None of this requires the agent to be a genius. It requires the task to have a definition of good enough, preferably one that is written down before the agent starts.

Not just automation

The easy mistake is to hear "loop" and think of automation. Something starts every Monday, reads a folder, writes a note and posts it somewhere. That can be useful, but the schedule is not the interesting part. The useful design question is what should happen when the first draft fails the check.

Should the agent reread the sources, search for missing context, compare against a previous version, ask a person, or stop completely? A lot of current AI work skips that question. It asks for an output and then leaves the human to discover whether the output is any good.

That is fine for low-risk work and weak for anything people rely on. A better loop might gather the evidence, produce the output, check it against the criteria, retry once, then return the output with any failed checks still visible. I would rather see those failed checks than read a polished answer that has quietly guessed its way through the missing parts.

A grounded example

Take a policy review. It could be an HR policy, a procurement process, a data-handling standard or an access review in an IT team. The domain matters less than the shape of the work.

The prompt version asks the agent to review the document and suggest improvements. The loop version gives it a checklist and asks whether the policy matches the current process, whether every mandatory section is present, whether responsibilities are assigned to real roles rather than vague teams, whether links and approval references still work, and whether suggested wording has been separated from factual uncertainty.

If the agent cannot verify something, it should say so. If it finds a conflict, it should show the sources. If the checklist still has gaps after the retry, it should return the gaps rather than producing a tidier draft.

That is the pattern I think translates across knowledge work. The output can be a report, a briefing, a spreadsheet, a proposal, a research note or an operational review. The loop matters when the first answer is not enough and the task has a standard the agent can test against.

Karpathy's warning helps

Andrej Karpathy has been more cautious about agents than the marketing version of the story. Business Insider reported his view that current agents are not ready to run loose, and his follow-up point is the useful one for this discussion. Agents should use the right docs, show evidence, make fewer assumptions, and ask when they are unsure.

That fits the loop argument better than the hype does. A loop without evidence is just repeated guessing. A loop without a stop condition is a token bill with ambition. A loop without a human checkpoint is risky anywhere the judgement is political, commercial or operational rather than purely mechanical.

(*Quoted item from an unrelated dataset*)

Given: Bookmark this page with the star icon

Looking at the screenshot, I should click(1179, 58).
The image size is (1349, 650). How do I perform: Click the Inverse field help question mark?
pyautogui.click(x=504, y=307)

The responsible version is bounded. Give the agent sources, a check, and a retry limit. Make it show what it could not prove.

Where I would start

I would start with work that already gets reviewed by a person today. Project updates, research briefs, meeting packs, policy reviews, vendor comparisons, risk registers, change summaries and monthly reporting all have the same basic shape. The first draft is only half the job because someone still has to ask whether it is complete, current and safe to use.

The first loop can be very small. Gather the evidence, produce the draft, check it against the criteria, retry once, then return the output with any failed checks. You do not need a grand agent platform to learn from that. You mostly need to know the work well enough to say what good looks like.

This is where I think the shift from prompts to loops becomes practical. The question stops being "how do I ask the AI better?" and becomes "what would I check before trusting this?"

That is a healthier question for knowledge work. It keeps the human in the place where humans are still needed, but it stops wasting them on the first messy pass.

If I cannot name the check, I would keep it as a prompt.